Quelle fut l'image première qui esthétiquement vous interpella ? Une peinture de Kandinsky au musée Pompidou qui devient une affiche souvenir dans ma chambre d'enfant.

 

Et votre première lecture ? « Cuisine de nuit» de Maurice Sendak

 

Pourquoi votre attirances vers le dessin ? Repenser le dessin après des études académique à New York.

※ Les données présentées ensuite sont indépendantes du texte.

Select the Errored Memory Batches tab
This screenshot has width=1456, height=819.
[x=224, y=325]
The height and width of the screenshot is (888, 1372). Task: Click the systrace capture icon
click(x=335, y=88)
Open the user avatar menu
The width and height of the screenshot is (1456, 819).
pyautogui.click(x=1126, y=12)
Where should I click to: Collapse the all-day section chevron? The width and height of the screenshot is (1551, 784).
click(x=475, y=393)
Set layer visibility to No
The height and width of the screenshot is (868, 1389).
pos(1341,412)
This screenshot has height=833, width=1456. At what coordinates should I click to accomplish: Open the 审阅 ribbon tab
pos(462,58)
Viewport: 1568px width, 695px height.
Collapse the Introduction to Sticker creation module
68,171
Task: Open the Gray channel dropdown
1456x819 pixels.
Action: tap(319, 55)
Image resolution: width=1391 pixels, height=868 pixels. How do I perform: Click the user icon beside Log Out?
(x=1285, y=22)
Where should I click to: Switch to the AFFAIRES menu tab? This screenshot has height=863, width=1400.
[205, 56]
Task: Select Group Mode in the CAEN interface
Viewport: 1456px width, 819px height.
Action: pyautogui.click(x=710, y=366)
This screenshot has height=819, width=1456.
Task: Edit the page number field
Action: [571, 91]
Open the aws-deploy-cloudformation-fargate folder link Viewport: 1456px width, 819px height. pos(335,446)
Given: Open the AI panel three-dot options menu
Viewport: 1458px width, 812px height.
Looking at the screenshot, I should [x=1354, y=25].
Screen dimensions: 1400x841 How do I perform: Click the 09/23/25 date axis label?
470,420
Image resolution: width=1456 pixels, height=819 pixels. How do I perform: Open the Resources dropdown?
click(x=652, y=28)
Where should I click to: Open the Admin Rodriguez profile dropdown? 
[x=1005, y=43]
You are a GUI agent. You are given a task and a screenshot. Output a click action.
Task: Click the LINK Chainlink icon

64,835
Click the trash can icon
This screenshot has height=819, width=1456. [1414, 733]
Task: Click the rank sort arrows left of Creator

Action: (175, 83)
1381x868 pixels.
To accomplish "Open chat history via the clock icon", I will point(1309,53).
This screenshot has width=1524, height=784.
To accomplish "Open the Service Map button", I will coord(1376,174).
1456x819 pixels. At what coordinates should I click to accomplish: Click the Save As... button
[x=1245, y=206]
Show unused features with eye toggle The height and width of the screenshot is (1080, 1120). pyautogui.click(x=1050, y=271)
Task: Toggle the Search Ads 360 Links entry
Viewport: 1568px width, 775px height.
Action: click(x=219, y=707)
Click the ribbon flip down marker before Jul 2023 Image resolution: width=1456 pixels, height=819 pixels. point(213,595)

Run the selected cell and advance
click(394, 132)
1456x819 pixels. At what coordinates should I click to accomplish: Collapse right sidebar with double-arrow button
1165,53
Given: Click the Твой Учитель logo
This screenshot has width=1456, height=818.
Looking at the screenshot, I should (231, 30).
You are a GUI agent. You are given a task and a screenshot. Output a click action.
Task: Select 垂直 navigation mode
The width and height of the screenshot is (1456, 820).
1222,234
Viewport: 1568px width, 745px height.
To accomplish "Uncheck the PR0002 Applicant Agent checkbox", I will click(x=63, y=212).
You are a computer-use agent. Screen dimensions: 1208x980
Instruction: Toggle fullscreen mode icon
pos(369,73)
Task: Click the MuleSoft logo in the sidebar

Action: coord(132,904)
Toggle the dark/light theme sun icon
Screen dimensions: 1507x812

L'importance du blanc, l'importance du vide
La fragilité du papier, qui pour le moment est en symbiose avec ce que je raconte.

 

Quelles musiques écoutez-vous ? Christophe et ses mots bleus, Bashung pour son bleu pétrole et  les Rita Mitsouko pour leur cool frénésie  mais sinon je suis une fan d'émissions de Radio , ainsi j'écoute peu de musique car sinon j'ai trop mauvais goût

 

Quel est le livre que vous aimez relire ? « La route »  de McCarthy

 

Quel film vous fait pleurer ? « Sur la route de Madison », ok ok je suis très fleur bleue mais j'assume car j'adore pleurer devant ma tv.

 

Quand vous vous regardez dans un miroir qui voyez-vous ? Qu'est ce que je fais de mes cheveux aujourd’hui.

 

A qui n'avez-vous jamais osé écrire ? je déteste écrire des lettres car mon écriture est moche alors je fais des dessins mais je les envoie jamais et un jour, pourtant  ils murmurent à l'oreille de la bonne personne.

 

Quel(le) ville ou lieu a pour vous valeur de mythe ? Le village dans les nuages bien sur !!!! quelle question !!!!

 

Quels sont les artistes dont vous vous sentez le plus proche ? Philippe Guston, Wyanne thiebaut, Giotto, 

 

Qu’aimeriez-vous recevoir pour votre anniversaire ? Les clefs du village dans les nuages

 

Que défendez-vous ?  L' amour, je pense qu'il est encore possible d'être 50 ans avec la même personne mais c'est un travail de tous les jours 

 

Que vous inspire la phrase de Lacan : "L'Amour c'est donner quelque chose  qu'on n'a pas à quelqu'un qui n'en veut pas"?   Lacan doit reprendre la base de sa pensée car sans amour on ne construit rien, la famille, aussi détestable soit-elle, est la seule fabrique de l'être humain,

 

Que pensez-vous de celle de W. Allen : "La réponse est oui mais quelle  était la question ?"  Si j'ai peur ?

 

Quelle question ai-je oublié de vous poser ? Comment ça va ? comme toute conversation normale qui comment ! (mais où l'on n'écoute jamais la réponse!)

 

Entretien avec Jean-Paul Gavard-Perret, le 17 février 2015.

 

Camille Cloutier, Exposition, Galerie Ruffieux – Bril, Chambéry, mars - avril 2015.